* [What you will do] Please copy the following records word for word, leaving out the pictures.

Screenshot and document pointing data:
•••

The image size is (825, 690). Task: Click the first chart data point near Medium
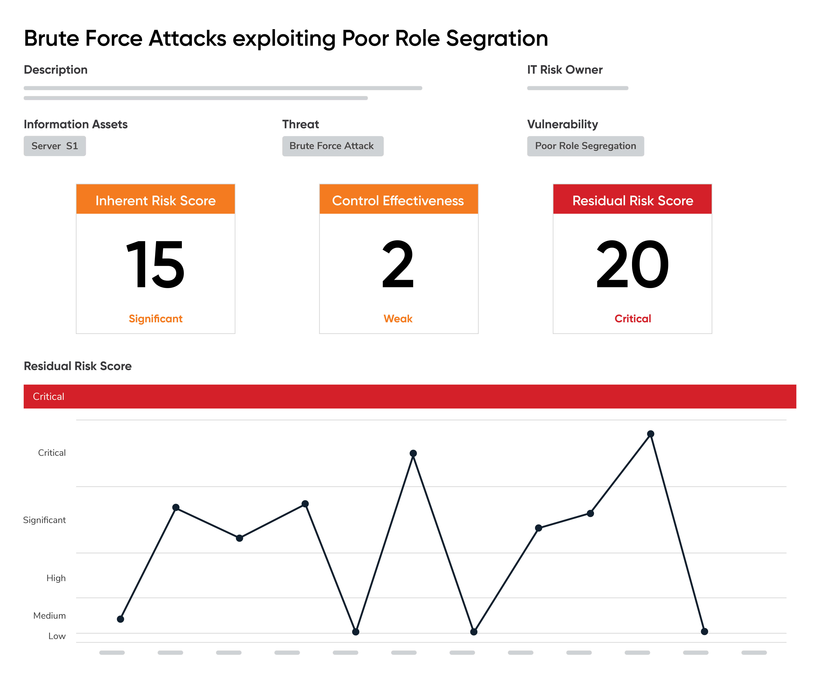[121, 619]
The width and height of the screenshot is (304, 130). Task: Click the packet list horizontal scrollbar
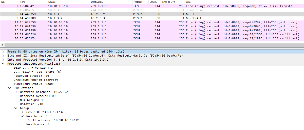click(152, 45)
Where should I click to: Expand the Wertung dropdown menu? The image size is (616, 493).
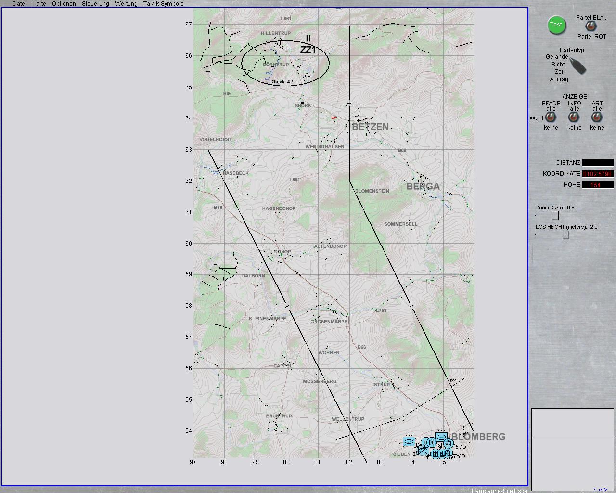[x=126, y=4]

•••

* [Correct response]
The image size is (825, 690). Task: Click the first chart data point near Medium
[121, 619]
The width and height of the screenshot is (304, 130). Task: Click the packet list horizontal scrollbar
click(152, 45)
Where should I click to: Expand the Wertung dropdown menu? The image size is (616, 493).
[x=126, y=4]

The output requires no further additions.